_HOW TO COMPLETE THIS TASK_
The exercise asks for every line of the data to be reproduced exactly.
■ ■ ■ ■
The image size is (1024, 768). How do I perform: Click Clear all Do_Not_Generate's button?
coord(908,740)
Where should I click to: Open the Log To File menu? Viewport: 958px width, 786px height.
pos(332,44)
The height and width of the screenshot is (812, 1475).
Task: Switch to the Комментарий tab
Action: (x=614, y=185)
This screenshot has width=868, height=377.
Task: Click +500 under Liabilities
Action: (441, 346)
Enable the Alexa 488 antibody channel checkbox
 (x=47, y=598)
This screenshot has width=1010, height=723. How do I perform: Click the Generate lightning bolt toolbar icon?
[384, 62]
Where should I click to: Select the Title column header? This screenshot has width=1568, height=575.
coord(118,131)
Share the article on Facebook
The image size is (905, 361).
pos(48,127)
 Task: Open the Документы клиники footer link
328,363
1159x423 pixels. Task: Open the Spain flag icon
■ ■ ■ ■
_TASK SOLUTION_
The image size is (1024, 768). How do I perform: Click Clear all Do_Not_Generate's button?
coord(908,740)
Where should I click to: Open the Log To File menu? Viewport: 958px width, 786px height.
pos(332,44)
The height and width of the screenshot is (812, 1475).
Task: Switch to the Комментарий tab
Action: (x=614, y=185)
This screenshot has width=868, height=377.
Task: Click +500 under Liabilities
Action: (441, 346)
Enable the Alexa 488 antibody channel checkbox
 (x=47, y=598)
This screenshot has width=1010, height=723. How do I perform: Click the Generate lightning bolt toolbar icon?
[384, 62]
Where should I click to: Select the Title column header? This screenshot has width=1568, height=575.
coord(118,131)
Share the article on Facebook
The image size is (905, 361).
pos(48,127)
 Task: Open the Документы клиники footer link
328,363
1159x423 pixels. Task: Open the Spain flag icon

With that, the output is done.